[Cite as Hargrove v. Hargrove, 2026-Ohio-2260.]
IN THE COURT OF APPEALS OF OHIO ELEVENTH APPELLATE DISTRICT TRUMBULL COUNTY
ZIAHNA HARGROVE, CASE NO. 2025-T-0069
Plaintiff-Appellant, Civil Appeal from the - vs - Court of Common Pleas
SHERENE HARGROVE, Trial Court No. 2024 CV 02324 Defendant-Appellee.
OPINION AND JUDGMENT ENTRY
Decided: June 15, 2026 Judgment: Reversed; remanded
Robert L. Root, III, 175 Franklin Street, S.E., Warren, OH 44481 (For Plaintiff-Appellant).
Thomas C. Nader, 7011 East Market Street, Suite 3, Warren, OH 44484 (For Defendant- Appellee).
EUGENE A. LUCCI, J.
{¶1} Appellant, Ziahna Hargrove (“daughter”), appeals the judgment dismissing
her claim and granting judgment in favor of appellee, Sherene Hargrove (“mother”), on
mother’s claim for a constructive trust over certain real property located in the City of
Warren, Ohio (“the premises”). For the reasons that follow, we reverse the judgment and
remand this matter for further proceedings consistent with this opinion.
{¶2} On October 11, 2024, daughter filed a complaint in the Warren Municipal
Court to evict mother from the premises, which is deeded in daughter’s sole name.
Thereafter, mother filed an answer and counterclaim, alleging that daughter had agreed
to assist mother in purchasing the premises by obtaining financing in daughter’s name, with mother providing all funds necessary to purchase the premises and paying all
monthly loan payments.
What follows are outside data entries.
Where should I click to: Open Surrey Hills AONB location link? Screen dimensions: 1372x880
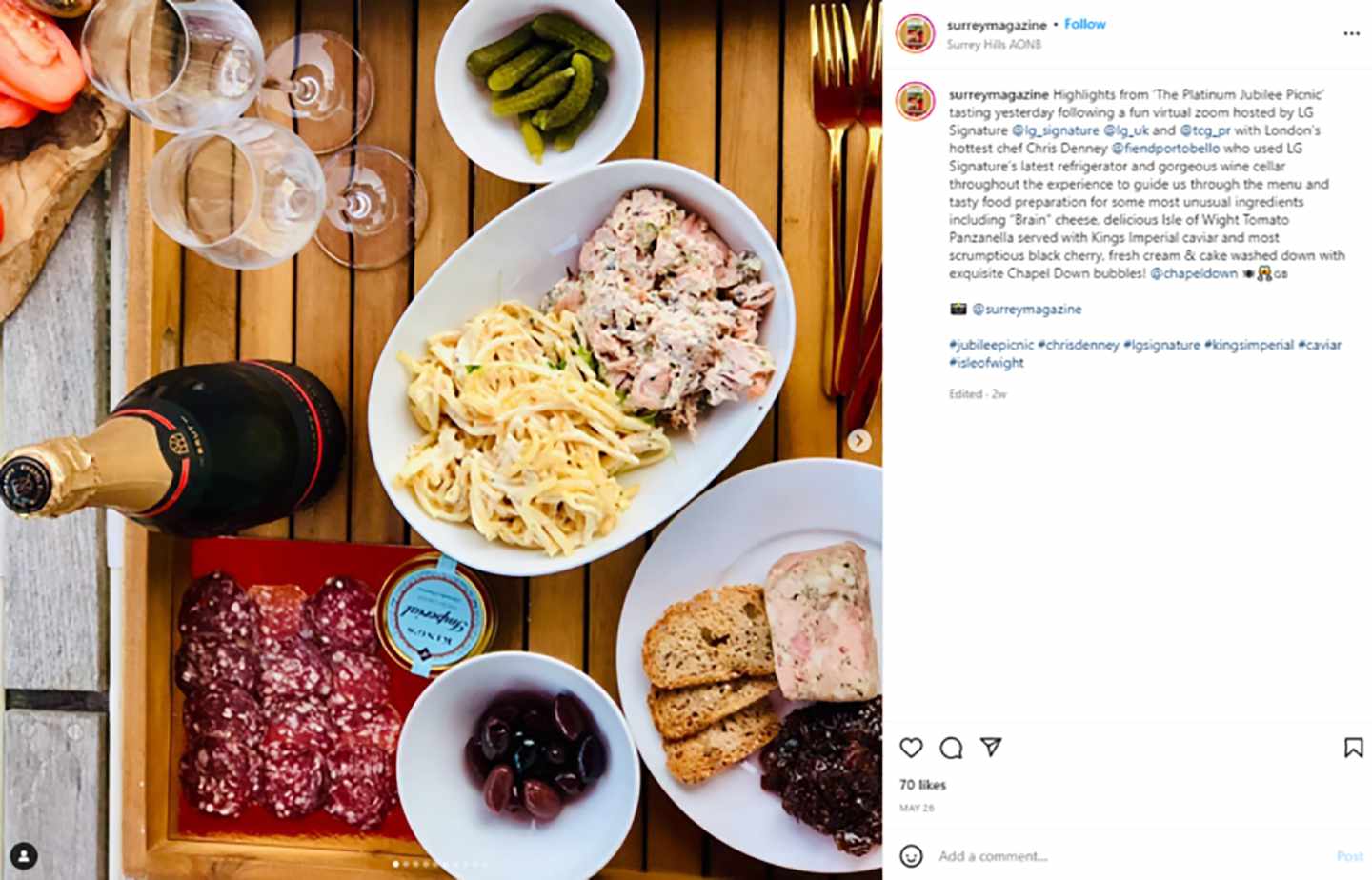click(994, 45)
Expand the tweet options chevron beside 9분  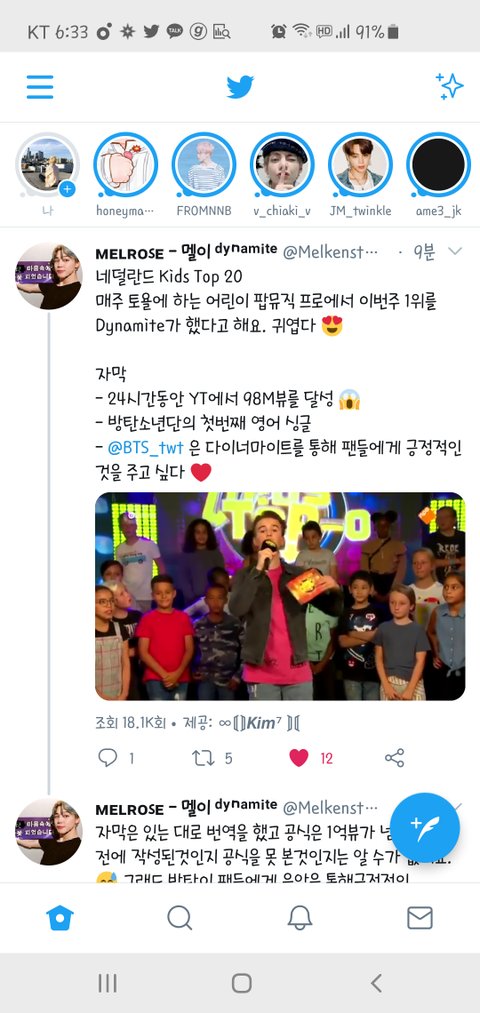pos(455,251)
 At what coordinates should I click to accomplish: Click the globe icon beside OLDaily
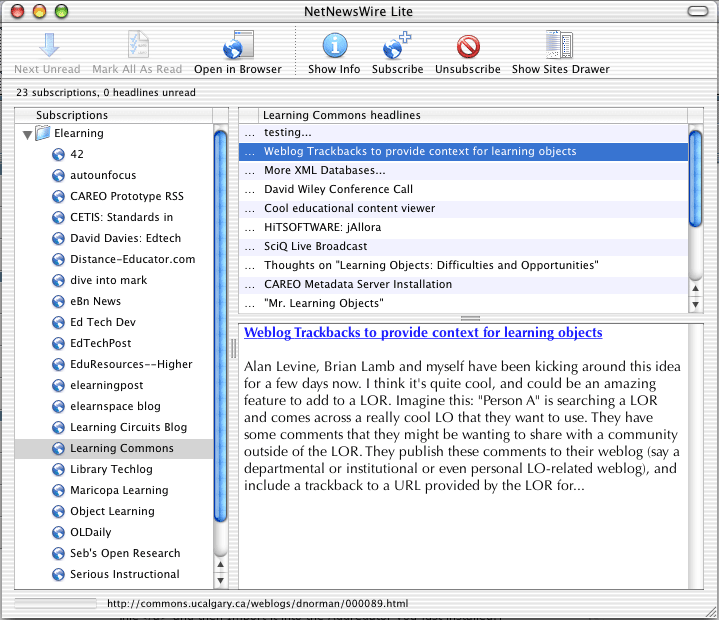(58, 532)
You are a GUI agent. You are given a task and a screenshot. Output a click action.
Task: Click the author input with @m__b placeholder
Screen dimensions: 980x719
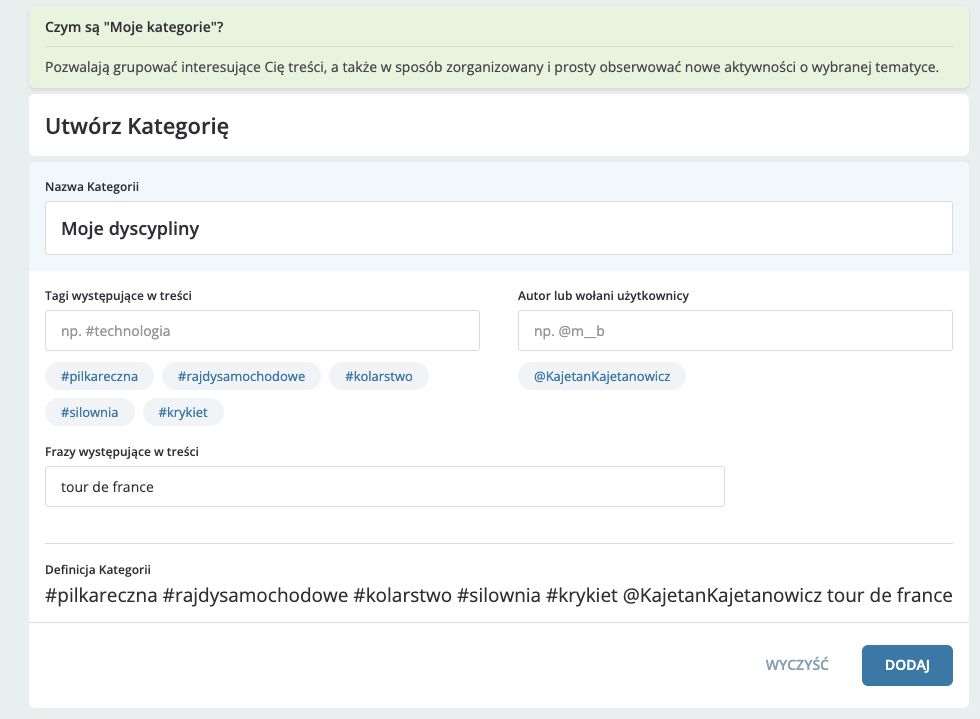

Mother alleged that she had paid over $18,000 to daughter for
the home pursuant to their agreement. Mother requested judgment imposing a trust on
the premises and declaring her the equitable owner of the premises or a monetary
judgment in the amount of $18,000. Mother moved to remove the matter to the Trumbull
County Court of Common Pleas (“the trial court”), because her counterclaim exceeded
the monetary jurisdiction of the municipal court. The municipal court granted the motion,
and the case was removed to the trial court.
{¶3} In the trial court, daughter filed an amended complaint for eviction of mother
and any unknown occupants of the premises for the “entire amount due to [daughter]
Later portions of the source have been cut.